* [Document segment]:
There’s some good news for President Trump amid economic and legal uncertainty over his tariff agenda. The administration has an agreement under which the United Kingdom’s National Health Service will increase the prices it pays for new, patented U.S. medicine by 25 percent while lowering the concessions it demands from U.S. drugmakers under various rebate schemes. In return, the United States will refrain from imposing Section 232 and 301 tariffs on British-origin drugs, ingredients and medical technology.
While it’s true that tariffs and other trade barriers harm competition and innovation while increasing prices for consumers, targeted “carrots” and “sticks” that goad other governments into lowering discriminatory obstacles can be a win-win for competition, innovation and the economies of both countries. That appears to be the case here.
What’s more, compared to broad tariffs justified under dubious “national emergency” powers, the Supreme Court is less likely to strike down narrowly targeted “sticks” against other governments’ “anti-competitive market distortions.” In this case, the trade talks may lower prices for Americans struggling with high drug prices at home.

* [Work to complete]:
A. Answer these questions about the passage on the U.S.–U.K. drug pricing deal:
(i) By what percentage will the National Health Service raise the prices it pays for new, patented U.S. medicine?
(ii) Which tariffs will the United States refrain from imposing on British-origin drugs, ingredients and medical technology?
(iii) Which court does the passage say is less likely to strike down narrowly targeted "sticks"?
B. Pick up the passage on the U.S.–U.K. drug pricing deal after its final sentence and carry it forward.
The rows that follow come from a separate source.

* [Available data]:

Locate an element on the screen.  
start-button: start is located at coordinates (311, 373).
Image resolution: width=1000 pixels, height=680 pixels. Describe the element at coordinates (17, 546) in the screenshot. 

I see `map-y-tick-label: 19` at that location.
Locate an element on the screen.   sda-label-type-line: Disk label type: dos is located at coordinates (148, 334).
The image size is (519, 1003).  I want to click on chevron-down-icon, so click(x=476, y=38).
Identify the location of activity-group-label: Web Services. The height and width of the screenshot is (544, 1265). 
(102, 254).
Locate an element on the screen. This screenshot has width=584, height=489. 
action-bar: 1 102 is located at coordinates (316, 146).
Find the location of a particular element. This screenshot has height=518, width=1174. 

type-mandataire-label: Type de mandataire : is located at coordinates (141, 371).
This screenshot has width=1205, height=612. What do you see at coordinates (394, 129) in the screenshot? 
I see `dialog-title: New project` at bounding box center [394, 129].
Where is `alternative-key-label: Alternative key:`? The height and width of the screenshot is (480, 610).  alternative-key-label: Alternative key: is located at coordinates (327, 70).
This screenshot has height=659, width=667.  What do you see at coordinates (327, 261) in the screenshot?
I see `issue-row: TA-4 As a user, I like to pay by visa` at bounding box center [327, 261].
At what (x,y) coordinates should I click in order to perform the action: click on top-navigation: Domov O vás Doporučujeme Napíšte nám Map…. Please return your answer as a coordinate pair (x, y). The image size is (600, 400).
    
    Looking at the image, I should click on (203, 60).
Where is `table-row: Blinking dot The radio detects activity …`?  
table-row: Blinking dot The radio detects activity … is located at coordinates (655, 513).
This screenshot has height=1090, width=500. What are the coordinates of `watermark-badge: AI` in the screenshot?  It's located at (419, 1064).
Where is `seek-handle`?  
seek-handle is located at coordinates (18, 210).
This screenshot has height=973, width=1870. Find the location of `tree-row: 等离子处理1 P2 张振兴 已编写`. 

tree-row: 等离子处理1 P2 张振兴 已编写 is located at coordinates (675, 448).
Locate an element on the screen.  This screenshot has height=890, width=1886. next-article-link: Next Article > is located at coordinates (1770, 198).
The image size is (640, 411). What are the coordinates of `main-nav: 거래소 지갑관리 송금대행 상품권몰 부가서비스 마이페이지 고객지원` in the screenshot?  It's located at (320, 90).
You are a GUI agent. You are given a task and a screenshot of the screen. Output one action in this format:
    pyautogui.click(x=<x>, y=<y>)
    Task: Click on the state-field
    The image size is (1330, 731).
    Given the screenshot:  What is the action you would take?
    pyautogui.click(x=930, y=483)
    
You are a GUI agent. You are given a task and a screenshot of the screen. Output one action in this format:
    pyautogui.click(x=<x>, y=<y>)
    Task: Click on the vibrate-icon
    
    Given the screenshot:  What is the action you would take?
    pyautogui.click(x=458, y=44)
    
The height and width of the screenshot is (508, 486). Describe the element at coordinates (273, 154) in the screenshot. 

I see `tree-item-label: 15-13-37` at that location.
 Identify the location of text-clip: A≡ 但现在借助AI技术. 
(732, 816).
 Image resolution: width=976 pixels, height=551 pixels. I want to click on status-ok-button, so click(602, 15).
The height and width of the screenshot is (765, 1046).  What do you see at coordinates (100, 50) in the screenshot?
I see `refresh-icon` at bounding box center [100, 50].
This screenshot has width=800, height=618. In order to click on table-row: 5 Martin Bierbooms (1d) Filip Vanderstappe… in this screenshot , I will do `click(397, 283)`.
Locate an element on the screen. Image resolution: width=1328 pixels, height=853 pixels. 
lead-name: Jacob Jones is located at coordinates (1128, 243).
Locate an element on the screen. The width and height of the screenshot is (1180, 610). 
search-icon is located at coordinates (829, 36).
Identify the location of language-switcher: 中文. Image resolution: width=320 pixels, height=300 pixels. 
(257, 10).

* [Responses in order]:
A.
(i) 25 percent.
(ii) Section 232 and 301 tariffs.
(iii) The Supreme Court.

B.
Americans pay three to four times what other countries’ citizens pay for drugs. American taxpayers and private patients subsidize pharmaceutical innovation for the rest of the world. This is mainly because other nations’ single-payer healthcare systems use their buying power to suppress what they pay for patented medicines, securing them at below fair-market value.
By contrast, except for some drugs starting in 2026, the Centers for Medicare and Medicaid are generally prohibited from such negotiations and instead pay prices pegged to the U.S. private market. Drugmakers expect to make most of their revenues from U.S. taxpayers and health plans, allowing Americans to access the most and newest drugs before foreigners can.
However, drugmakers also inflate what they charge American private health plans and patients above market-clearing levels. This increases the price of every drug that CMS, which serves 160 million Americans, buys.
It gets trickier. Negotiating prices for CMS drugs would certainly lower American drug prices, but it would also drastically reduce drug companies’ revenue to develop cures and innovations. It takes 10-plus years and billions of dollars to bring cutting-edge pharmaceuticals to market, including the costs of trials and the expensive FDA approval process. Most trials won’t even yield a commercially valuable drug.
Massive upfront investments are driven by expected future revenues. Drugmakers must secure a 62.2 percent profit margin from successful products to achieve a 4.8 percent return on their assets. Higher failure rates and research costs in recent years have made investments more precarious.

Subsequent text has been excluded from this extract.